Tous les agriculteurs s’acquittent annuellement d’une cotisation destinée à financer le fonds de formation des exploitants agricoles, appelé Vivea (ex Fafea). « En moyenne 30 euros par an, et un maximum de 90 euros », précise Erwan Daniel, président du Comité départemental. « Une cotisation qui offre de fait un droit de financement de la formation pour chaque agriculteur ou agricultrice ». Mais, constate le président, dans la réalité seulement 11 % d’entre eux en profitent. Un niveau qui reste donc faible.
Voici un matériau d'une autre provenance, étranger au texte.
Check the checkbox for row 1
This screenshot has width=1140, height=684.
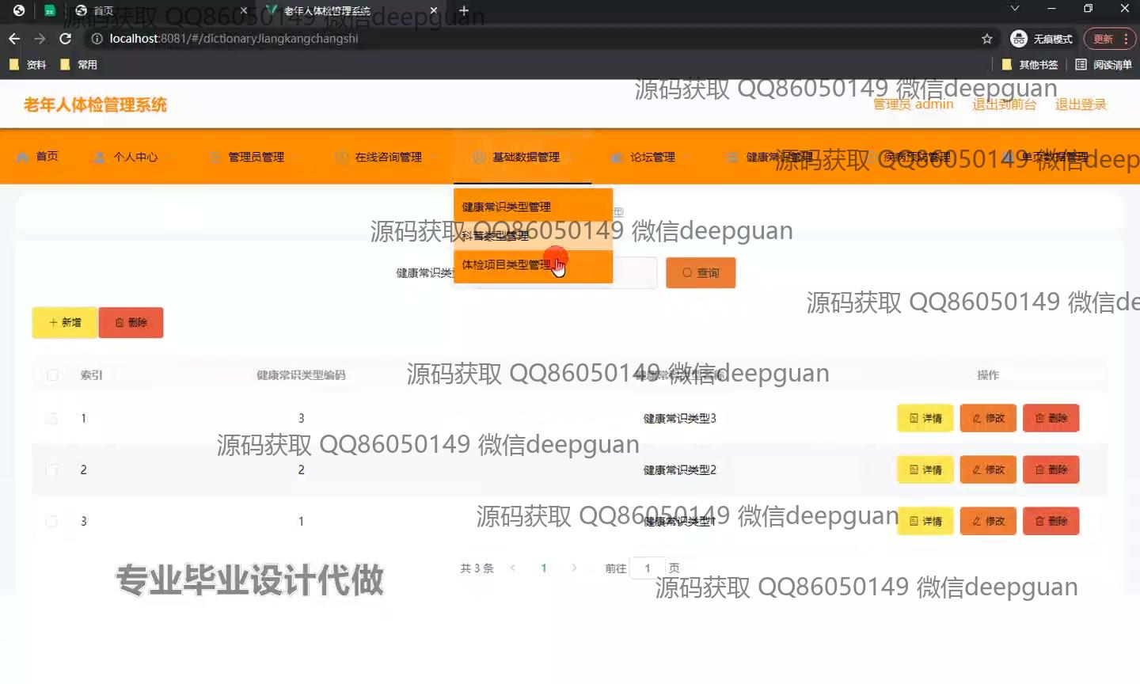click(x=52, y=419)
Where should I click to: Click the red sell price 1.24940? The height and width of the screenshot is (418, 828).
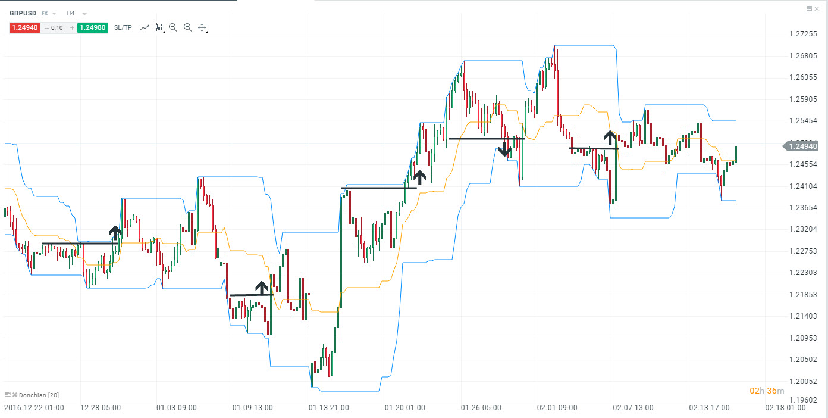coord(24,27)
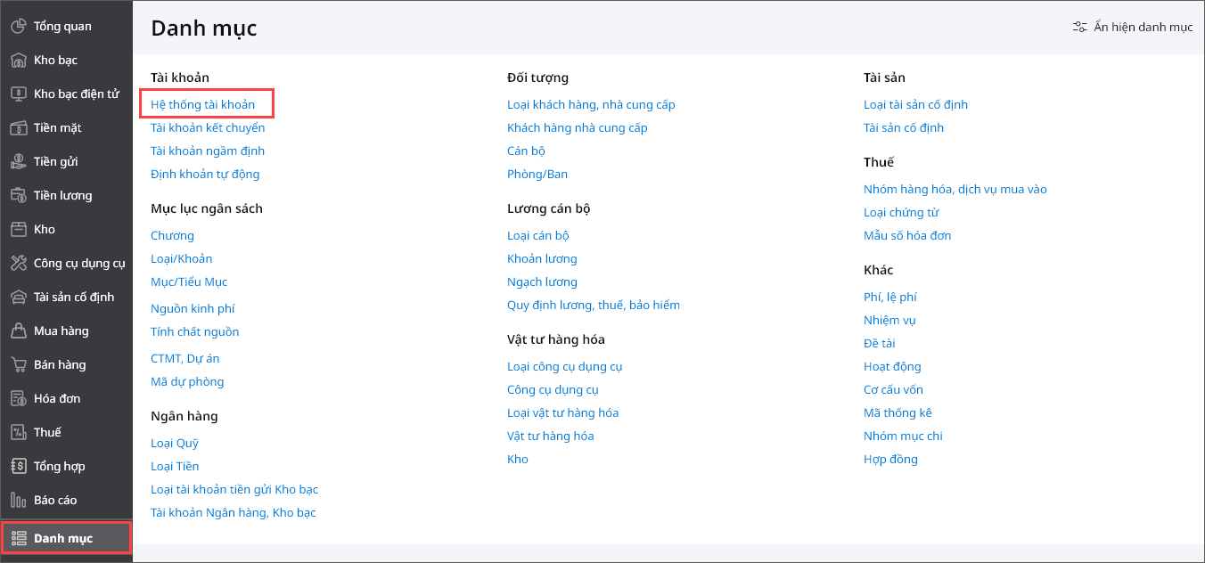Click the Kho bạc building icon
1205x563 pixels.
coord(18,60)
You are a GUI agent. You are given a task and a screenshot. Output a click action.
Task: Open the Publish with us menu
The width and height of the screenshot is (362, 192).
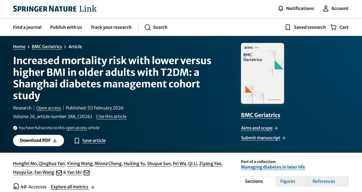66,27
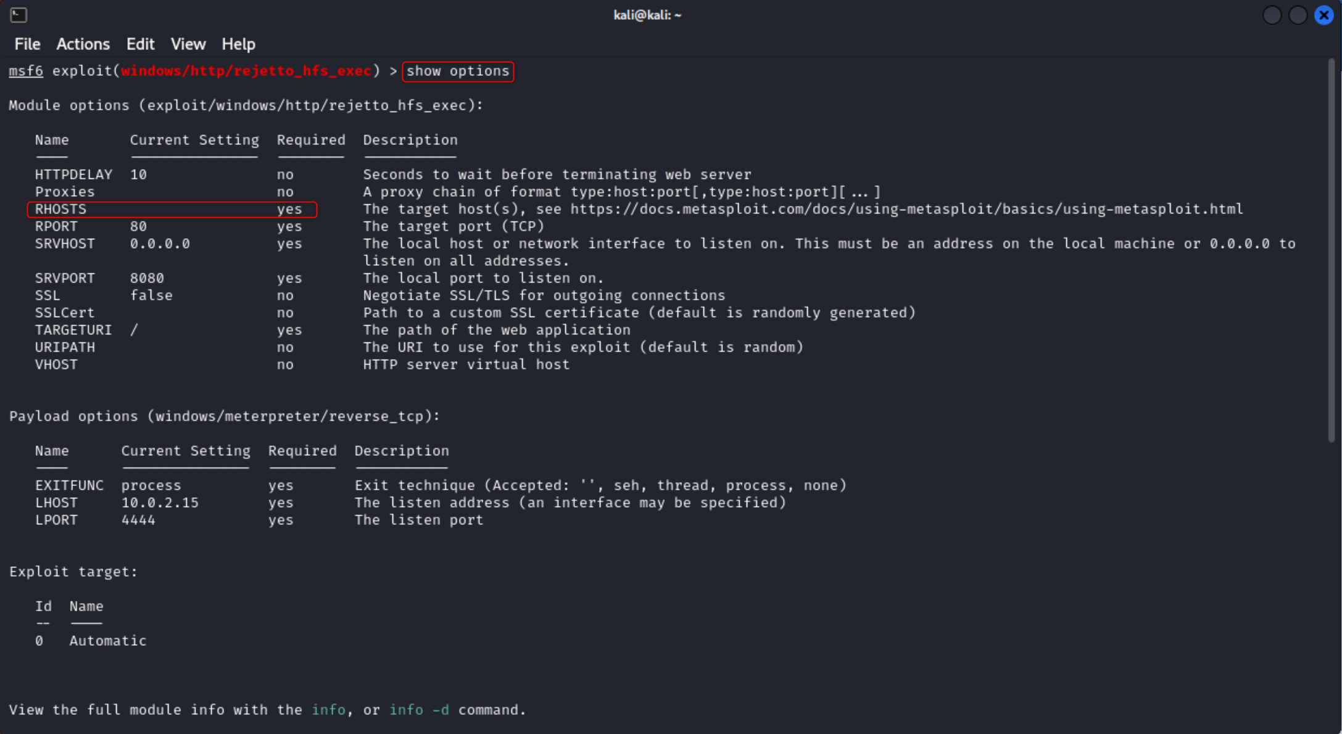
Task: Open the Edit menu
Action: [x=140, y=44]
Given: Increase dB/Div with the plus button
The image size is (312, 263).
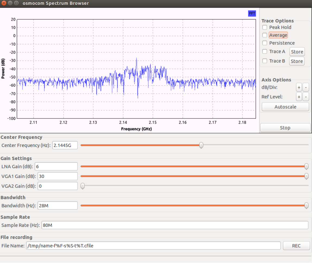Looking at the screenshot, I should point(299,87).
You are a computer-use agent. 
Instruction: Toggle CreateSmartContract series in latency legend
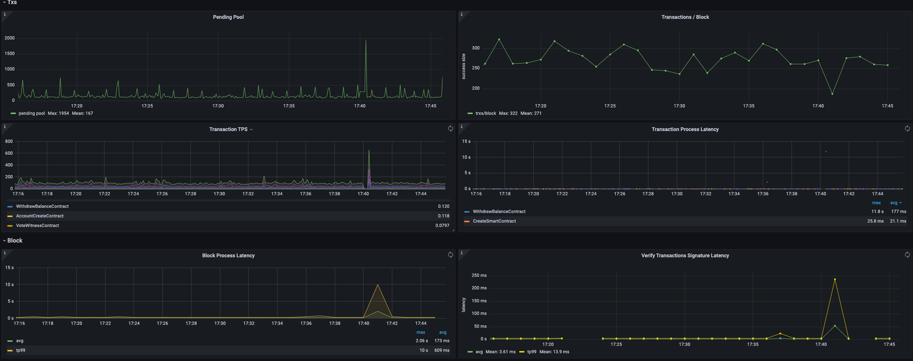tap(494, 221)
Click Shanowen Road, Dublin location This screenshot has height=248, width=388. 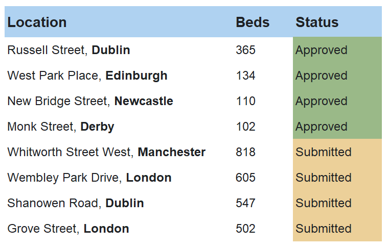coord(76,203)
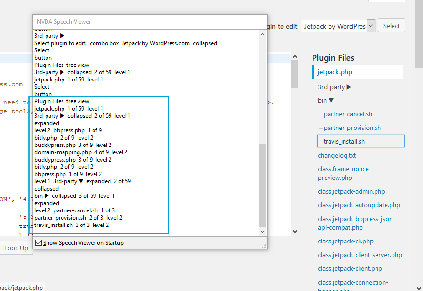Click Speech Viewer scrollbar up arrow

click(x=263, y=34)
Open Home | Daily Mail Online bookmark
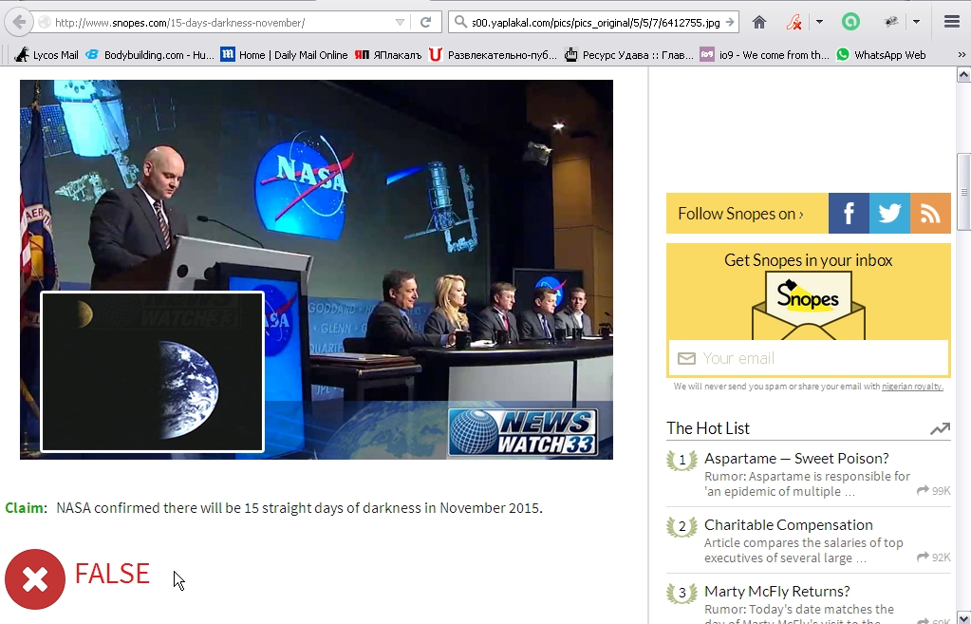The height and width of the screenshot is (624, 971). [x=284, y=55]
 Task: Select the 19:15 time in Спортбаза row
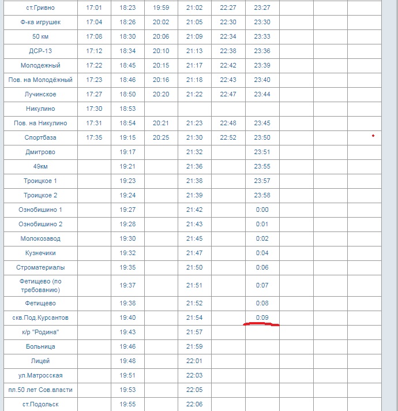127,137
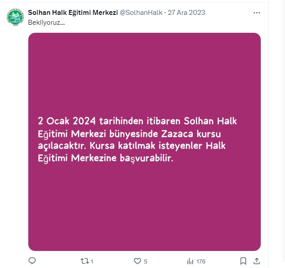Retweet the post using the repost arrows icon
Viewport: 285px width, 268px height.
[85, 261]
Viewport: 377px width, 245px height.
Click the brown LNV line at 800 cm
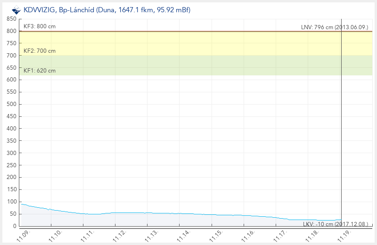(189, 31)
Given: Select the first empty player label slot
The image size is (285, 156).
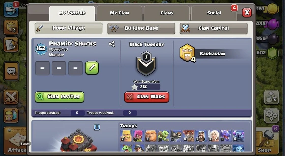Looking at the screenshot, I should pos(42,68).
Erwan Daniel précise que les formations agréées peuvent être collectives mais également individuelles. Les propositions de formations collectives, la majorité, sont en général déposées par des organismes sur des thèmes techniques dans les productions animales ou végétales, ou plus économique sur l’approche globale et la gestion de l’exploitation. Les formations individuelles sont possibles, par exemple pour des bilans de compétences, ou la Valorisation d’acquis d’expérience (VAE). A noter que tout agriculteur peut aussi se raccrocher à une formation spécifique hors de son secteur en consultant le site internet de Vivea.
Mieux répondre aux attentes
La panoplie des formations proposées par les différentes structures (organisations professionnelles à vocation générale ou économique) est très large. « Mais beaucoup de projets n’aboutissent pas faute de candidats ». Une situation regrettable. La volonté du comité est donc d’inverser la tendance en incitant les agriculteurs et agricultrices à être les initiateurs des programmes de formation. « Les initiatives des petits groupes locaux peuvent aussi être prises en compte. Nous souhaitons donc que les projets viennent du terrain, et que les agriculteurs deviennent réellement acteurs des propositions de formations». À partir d’une démarche locale, ils peuvent s’approcher d’un organisme de formation qui les accompagnera dans la finalisation de leur dossier.
Le rôle du comité départemental qui rassemble l’ensemble des organisations agricoles avec des représentants de toutes tendances est à la fois d’agréer des dossiers et de définir des priorités. « Cela nous permet par exemple de mieux accompagner les projets qui développent des formations autour de l’autonomie de l’exploitation ou des changements de systèmes ». L’intérêt est de mieux répondre aux attentes. Et se traduit par une augmentation de la participation financière du fonds de formation sur ces projets rentrant dans les priorités professionnelles.
Au-delà du rôle d’orientation politique assuré par les comités départementaux, la structure Vivea est également là pour accompagner les porteurs de projets dans le montage des dossiers. Cécile Delin, conseillère, assure cette fonction pour les départements du Finistère et des Côtes d’Armor.